The authors modeled the far-reaching effects of climate change and extreme weather events on Australia’s food systems and supply chains, identifying potential cascading impacts including job and income loss, as well as reduced food availability. Nutrients and diet quality.
The study also noted that weather events such as cyclones, floods, wildfires and heat waves can affect surrounding areas by limiting the availability of food and employment. Its impact can be felt in distant regions due to the complex interconnection of modern supply chains.
The authors also looked at how a reduction in the food supply impacts non-food sectors such as transportation and services.
“Climate change can directly affect our economy, livelihoods and health. Disruptions caused by extreme weather events can affect regions and regions, leading to job and income loss and food availability,” said Arunima Malik, Sixth Assessment Report of the Intergovernmental Panel on Climate Change (IPCC) ) says the lead author.
loss of employment and income
Manfred Lenzen of the University of Sydney indicates that “what happens at the global level also happens at the local level”. “Everyone is affected by climate change, even if they are not in areas directly affected by extreme weather, and vulnerable people are most affected,” he says.
The model also found that such shocks could lead to a local increase in food prices and a decline in food quality, with poor households performing worse than their wealthier counterparts, even in the same region. In too.
David Raubenheimer of the Charles Perkins Center at the University of Sydney notes that “disruptions in the food supply can negatively affect diet quality by reducing the variety that contributes to a balanced diet, shifting the diet toward processed foods.” Unhealthy that has a long shelf life.” “It disproportionately affects vulnerable groups, who do not have the means to pay the rising prices of scarce fresh food,” he says.

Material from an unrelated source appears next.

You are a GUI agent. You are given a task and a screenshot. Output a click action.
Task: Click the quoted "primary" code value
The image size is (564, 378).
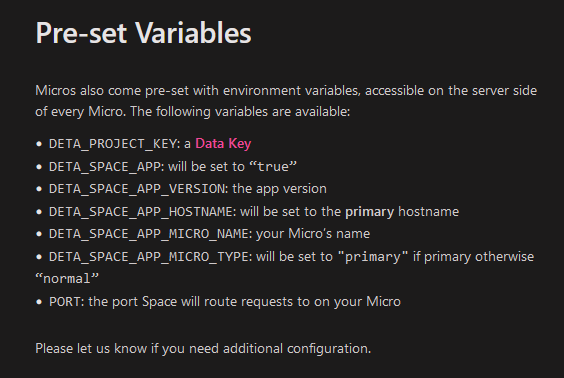(x=373, y=257)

The shocks to food production will affect job and income losses not only in food supply chains, but also in the transportation and service sectors.
“Cascading effects resulting from continued climate variability and more frequent extreme weather events, not only disrupt supply chains, but can also trigger zoonotic diseases, foodborne epidemics, and widespread socio-demographic stresses, including interstate migration and social unrest is involved. It is important that we understand these effects so that we can build a more resilient society,” concluded Malik.